Returning to the simulation model in Figure 6, the ten different patient types are represented by the entities in the top left-hand corner of the figure. The walk-ins patients (i.e., all non-follow-up patients) are generated by the source node labeled “Unscheduled” and the follow-ups by the “Scheduled” source node. Since the goal is to see 55 patients per day on average, 36 are unscheduled patients and 19 scheduled patients. IPU management believes that the walk-ins arrive uniformly between 8am and 4pm. Hence, the “Unscheduled” source node generates 4.5 patients per hour according to a Poisson distribution. Again, since there was no historical demand data, we had to rely on expert opinion. The experts believed that there would be no rush hour periods for walk-ins based on their experience in other clinics with similar patient demographics. More details about the schedule for the remaining 19 follow-up patients will be given in Section 4
While the simulation model in Figure 6 mimics the care path logic described for Figures 1 – 5, it does contain a few complexities that require additional explanation. First, the Physician is only resident in the IPU about 40% of the time since he is only required for a very small percentage of a few types of patients (see Table 2). If a patient arrives needing the Physician when he is not present, she is sent to see a Physician in a neighboring Musculoskeletal (MSK) IPU. This logic is represented in the model by the stations “Physician_Check”, “Physician”, and “MSK.” If patients go to MSK, they are considered to have exited the current system and are no longer tracked since they are now associated with another IPU beyond the scope of this study. Patients seeing the WorkLife IPU Physician requiring an x-ray are escorted by the MA. This is represented by the station “MA_Escort_to_X-ray” with a Triangular(3,5,8) distribution processing time. Finally, the providers must complete documentation after each patient. This requires complex logic using Simio Processes to ensure this step is done before the provider sees another patient.
Results
Determining the Schedule for Follow-up Patients
The 19 follow-up patients are scheduled to arrive at the WorkLife IPU over the day at 20-minute intervals starting at 8am with no scheduled appointments between 11:20am and 1pm to facilitate a lunch break. Hence, the last scheduled patient slot starts at 3:40pm. The schedule is shown in Table 3, which was determined through experimentation. First, since walk-ins are uniformly distributed throughout the day, it made sense to spread the scheduled patients across the day rather than cluster them. Second, we experimented with different appointment slot interval lengths and found that slots less than 20 minutes resulted in significantly more congestion in the system, making it hard to achieve the targets for check-in, rooming, and drug screen waiting times. In other words, smaller time intervals effectively led to clustering of the fixed number of patients. Slots greater than 20 minutes resulted in significantly longer clinic closing times, making it difficult to achieve the clinic closing time target.

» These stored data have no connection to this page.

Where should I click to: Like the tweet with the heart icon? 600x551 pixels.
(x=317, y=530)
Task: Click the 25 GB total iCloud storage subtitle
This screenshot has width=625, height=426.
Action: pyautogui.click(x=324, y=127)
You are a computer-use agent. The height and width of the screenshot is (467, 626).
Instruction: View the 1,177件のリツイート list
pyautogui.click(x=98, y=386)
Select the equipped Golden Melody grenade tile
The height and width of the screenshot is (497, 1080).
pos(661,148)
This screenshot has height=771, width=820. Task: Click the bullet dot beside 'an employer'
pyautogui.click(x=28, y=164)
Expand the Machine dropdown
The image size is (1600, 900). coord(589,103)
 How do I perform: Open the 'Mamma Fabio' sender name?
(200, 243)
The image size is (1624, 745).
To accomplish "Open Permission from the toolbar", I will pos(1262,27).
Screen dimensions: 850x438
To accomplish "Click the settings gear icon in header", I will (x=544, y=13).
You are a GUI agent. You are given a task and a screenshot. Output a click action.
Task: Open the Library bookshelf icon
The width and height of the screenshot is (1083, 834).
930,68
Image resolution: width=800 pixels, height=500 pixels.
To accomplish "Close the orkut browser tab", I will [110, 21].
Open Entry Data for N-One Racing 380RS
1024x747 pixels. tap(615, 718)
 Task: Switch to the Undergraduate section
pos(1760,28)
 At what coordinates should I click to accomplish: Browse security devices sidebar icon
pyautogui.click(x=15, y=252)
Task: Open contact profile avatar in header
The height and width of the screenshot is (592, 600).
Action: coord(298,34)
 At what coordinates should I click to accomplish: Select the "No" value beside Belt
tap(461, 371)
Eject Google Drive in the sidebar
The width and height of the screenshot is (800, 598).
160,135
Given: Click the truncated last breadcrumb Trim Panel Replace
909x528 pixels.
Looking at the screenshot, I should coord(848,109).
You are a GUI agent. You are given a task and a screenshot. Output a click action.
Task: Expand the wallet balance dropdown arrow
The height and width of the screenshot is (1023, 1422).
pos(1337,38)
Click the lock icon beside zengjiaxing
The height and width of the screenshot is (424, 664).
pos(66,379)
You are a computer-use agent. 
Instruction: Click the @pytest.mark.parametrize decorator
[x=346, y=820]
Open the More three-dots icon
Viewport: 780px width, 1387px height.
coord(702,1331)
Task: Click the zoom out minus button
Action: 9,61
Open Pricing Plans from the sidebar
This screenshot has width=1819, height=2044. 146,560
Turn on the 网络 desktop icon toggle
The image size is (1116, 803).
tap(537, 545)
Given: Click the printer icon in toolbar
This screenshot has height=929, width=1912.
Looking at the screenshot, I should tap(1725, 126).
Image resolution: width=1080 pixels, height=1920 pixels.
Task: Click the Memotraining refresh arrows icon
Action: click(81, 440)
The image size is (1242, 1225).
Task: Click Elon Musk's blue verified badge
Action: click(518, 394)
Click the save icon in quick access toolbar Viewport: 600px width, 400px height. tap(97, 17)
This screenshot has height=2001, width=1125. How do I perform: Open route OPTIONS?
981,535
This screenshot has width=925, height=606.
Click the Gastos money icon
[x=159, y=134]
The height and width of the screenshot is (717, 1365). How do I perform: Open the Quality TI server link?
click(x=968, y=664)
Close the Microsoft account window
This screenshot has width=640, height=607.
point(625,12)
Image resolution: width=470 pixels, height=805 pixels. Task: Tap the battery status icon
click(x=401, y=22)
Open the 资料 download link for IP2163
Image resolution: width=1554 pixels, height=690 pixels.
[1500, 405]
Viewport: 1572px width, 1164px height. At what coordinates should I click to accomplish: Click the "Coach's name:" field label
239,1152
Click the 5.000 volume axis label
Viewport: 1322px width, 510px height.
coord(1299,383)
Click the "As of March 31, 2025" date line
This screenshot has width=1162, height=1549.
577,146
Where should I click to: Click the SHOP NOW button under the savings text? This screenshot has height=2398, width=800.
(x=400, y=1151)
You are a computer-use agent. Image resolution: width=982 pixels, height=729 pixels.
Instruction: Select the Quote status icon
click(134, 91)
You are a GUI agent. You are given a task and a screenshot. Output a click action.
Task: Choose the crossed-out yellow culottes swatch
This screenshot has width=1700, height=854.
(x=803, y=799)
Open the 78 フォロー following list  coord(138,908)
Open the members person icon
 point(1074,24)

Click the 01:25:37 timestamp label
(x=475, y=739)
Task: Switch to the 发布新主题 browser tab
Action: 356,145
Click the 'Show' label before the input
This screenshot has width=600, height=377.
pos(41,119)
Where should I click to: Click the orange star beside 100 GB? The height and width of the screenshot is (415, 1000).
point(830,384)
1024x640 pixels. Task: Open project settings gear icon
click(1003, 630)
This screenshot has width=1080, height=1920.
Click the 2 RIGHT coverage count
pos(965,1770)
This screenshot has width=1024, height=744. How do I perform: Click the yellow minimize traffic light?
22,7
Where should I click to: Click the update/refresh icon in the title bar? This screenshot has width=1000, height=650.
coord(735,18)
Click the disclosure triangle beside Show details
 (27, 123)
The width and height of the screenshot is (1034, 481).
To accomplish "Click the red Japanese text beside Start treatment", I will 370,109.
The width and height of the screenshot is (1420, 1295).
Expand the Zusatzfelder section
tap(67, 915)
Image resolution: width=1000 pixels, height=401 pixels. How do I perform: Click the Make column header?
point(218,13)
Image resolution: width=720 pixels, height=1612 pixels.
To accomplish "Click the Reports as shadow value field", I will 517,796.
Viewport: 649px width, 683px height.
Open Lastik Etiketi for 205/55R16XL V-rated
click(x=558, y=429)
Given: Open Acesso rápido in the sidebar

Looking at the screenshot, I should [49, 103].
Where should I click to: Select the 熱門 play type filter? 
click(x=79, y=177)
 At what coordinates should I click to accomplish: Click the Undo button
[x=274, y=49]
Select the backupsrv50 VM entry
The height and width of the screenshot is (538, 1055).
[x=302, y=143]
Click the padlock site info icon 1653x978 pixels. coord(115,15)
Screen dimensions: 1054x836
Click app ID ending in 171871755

It is important to note that the scheduling approach we used is referred to as IBFI (individual block/fixed interval). In other IPU design work (Morrice et al. 2018), we considered IBFI and several other scheduling rules from the healthcare scheduling literature (Bard et al. 2016; Cayirili et al. 2006; Milhiser et al. 2012) and found that none was dominant. These included TwoBeg (two patients are scheduled at time zero and one patient every 15 minutes thereafter), MBFI (multiple block/fixed interval, where two patients are scheduled every 30 minutes), and DOME, where patients scheduled early and late in the day are spaced closer together than those scheduled in the middle of the day. Hence, we used IBFI due to its ease of understanding and implementation.
Scenario Analysis
We consider four scenarios in our analysis. Table 4 contains the resources used in each scenario. Tables 5 and 6 provide the results from the simulation analysis. Each scenario is simulated for 500 days of operation of the WorkLife IPU. We focus on the Base Case results first. Recall that Base Case (column 2 in Table 4) has one Physician, two NPs, two MAs, two Admins, one Radiologist, four rooms, and two restrooms. It is clear from Table 5 that the Base Case fails to achieve management’s objectives. In particular, the average clinic closing time is significantly greater than 9 hours (or 540 minutes) from the start of each simulated day, and check-in, rooming, and drug screen average waiting times are all significantly greater than five minutes, exceeding double or even triple this target.
Table 6 indicates the Admin and MA are by far the most constrained resources. This is not entirely surprising since from Tables 1 and 2, all patients must see the Admin at Check-in and Check-out and each of these stages can take a significant amount of time because of the paperwork involved in workplacerelated medical incidences. Additionally, the MA must see all patients and MAs perform several steps in the process. It was somewhat surprising to management and the research team that both resources had such high and similar utilizations since they serve very different functions in the IPU.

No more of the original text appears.